Tentu saja, dengan ukuran Lucretia, mereka mungkin bisa mendapatkan pelaut yang lebih kuat untuk mengangkatnya. Tetap saja, itu adalah cara bepergian yang agak tidak sopan.
“Itu adalah pemikiran yang menakutkan. Saya akan merasa lebih baik jika saya setidaknya bisa berada di kapal yang sama dengan Anda.
Zenjirou benar-benar merasa sedikit membesarkan hati bahwa dia akan menggunakan rasa takut yang berlinang air mata itu untuk mencoba dan menyanjungnya lagi. Tetap saja, dia tidak bisa menerimanya.
“Itu tidak bisa terjadi. Saya tidak punya cara untuk membantu siapa pun yang tidak bisa berenang, jadi tidak mungkin ada dua orang yang perlu dikhawatirkan di kapal yang sama.

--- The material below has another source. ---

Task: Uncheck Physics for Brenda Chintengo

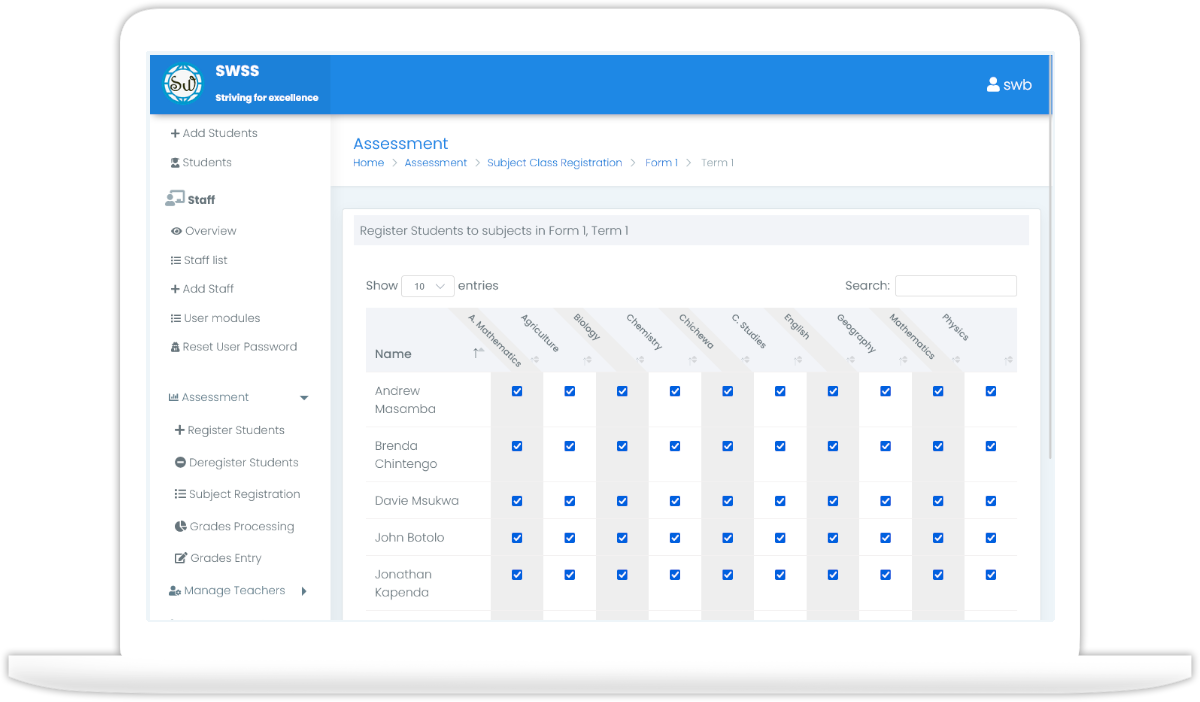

Mengingat negara mereka terkurung daratan, tidak mengherankan jika baik Lucretia maupun pembantunya, Flora, tidak bisa berenang sedikit pun. Dari sudut pandang keamanan, membagi beban di antara perahu yang berbeda adalah yang terbaik.
“Itu benar,” akunya.
Dia tidak punya apa-apa lagi untuk dikatakan. Itu akan mempertaruhkan nyawanya. Konon, perjalanan menakutkan itu telah menyebabkan pesta di darat lagi. Tidak perlu khawatir tentang ketakutan akan hari esok juga.
“Hei, Yang Mulia. Terima kasih atas daging dan minumannya. Minumlah juga!” salah satu pelaut mendesaknya dengan pipi kemerahan. Dia mengambil cangkir itu dan meletakkannya di bibir pangeran permaisuri.

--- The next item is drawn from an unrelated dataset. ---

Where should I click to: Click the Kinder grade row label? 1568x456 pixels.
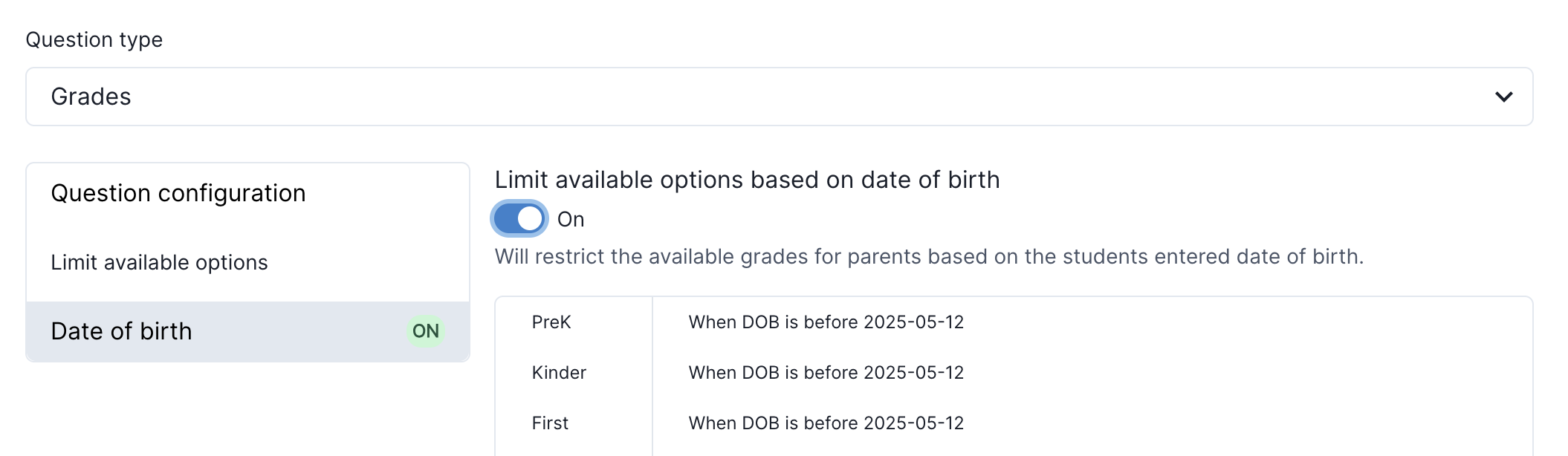coord(559,373)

Terima kasih, kata Zenjirou.
“Bagus, Yang Mulia. Anda dapat memegang minuman Anda.
“Benar, ambilkan dia yang lain!”
“Dagingnya juga sudah matang.”
“Aku akan makan. Bagaimana denganmu, Lucretia? Dagingnya, jika bukan minumannya.
“Saya percaya saya akan melakukannya,” jawabnya.
Pulau tak berpenghuni itu dipenuhi cahaya dari api unggun serta kemeriahan pesta secara umum.